We've engineered ours away. Here's how.
The vault
There's a single master vault on our primary server — a small encrypted file holding the secrets that ultimately decrypt customer backups, sign manifests, and authenticate the fleet. Lose this vault and we lose everything; expose it and a single attacker steals everything. Both endings are unacceptable.
So we never store the unlock key in one place.
Shamir secret sharing
The master key is split into three shares using Shamir's secret sharing over GF(256). Any two of the three shares reconstruct the master; one share alone is mathematically useless. Not "hard to brute-force" — actually useless, the way a single point doesn't define a line.
The three shares are distributed deliberately:
- Share 1 lives on our secondary fleet node, sealed with that node's public key
- Share 2 lives on our tertiary fleet node, sealed with that node's public key
- Share 3 is printed once during setup and goes offline — paper, password manager, or both
The "sealed" part matters. We use NaCl sealed-box encryption so each fleet share can only be opened by the destination node's private key. Even if an attacker grabs the bytes off a fleet node, they get a 2-of-3 share they can't decrypt.
What this protects against
Primary server destroyed: rebuild a new primary, pull two shares (one from a fleet node + the offline Share 3), reconstruct the master, decrypt the vault, restore.
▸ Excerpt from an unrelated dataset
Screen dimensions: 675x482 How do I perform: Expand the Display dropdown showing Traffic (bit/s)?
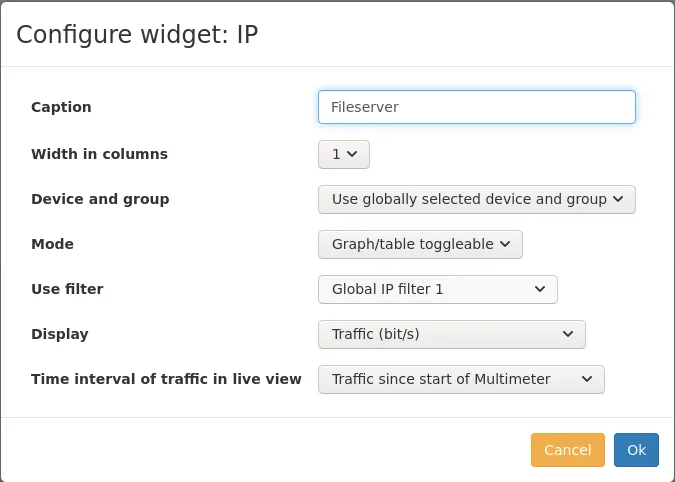tap(451, 334)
One fleet node compromised: the attacker gets a sealed share they can't open and which alone isn't enough anyway. We rotate.
Operator's offline copy lost: the two fleet shares still combine to reconstruct. We re-issue Share 3 and rotate.
All three locations compromised at once: that's the threat we accept can't be engineered around. Three independent compromises within the same window is a different category of problem from any one of them.
What it doesn't protect against
Operator error during reconstruction. If we paste the wrong base64 string or use the wrong fleet share, the reconstruction simply fails — but it fails noisily, not silently, so we don't decrypt the wrong thing and corrupt the vault.
It also doesn't protect against future cryptographic breaks against XChaCha20-Poly1305 or Curve25519. We pick conservative algorithms and rotate the master periodically; if the world changes, we re-key.
Why we built it ourselves
We use NaCl primitives (well-reviewed, conservative, no surprises) but the Shamir layer and vault format are our own code, ~720 lines of Go. Two reasons we didn't import a library:
- Auditability. A small in-tree implementation is something we can fully read. We did.
- No runtime dependencies. The recovery binary is statically linked Go. If our distro is broken, the fleet network is down, and we're rebuilding from a fresh Alpine image at 3am, the recovery binary still runs.
What it looks like in practice
The whole thing is one CLI tool: flame recovery init to create the scheme, flame recovery verify to sanity-check it, flame recovery reconstruct to actually rebuild the master from shares. The init command prints the offline material exactly once and refuses to print it again — there's no "show me Share 3" command, by design.
We've been carrying this design for a while. As of this week it's deployed on the live fleet.
The honest version of "we keep your data safe" is that we engineer for our own worst day, not just normal operations. A backup is only as good as the key that decrypts it. We built the recovery layer for the keys themselves.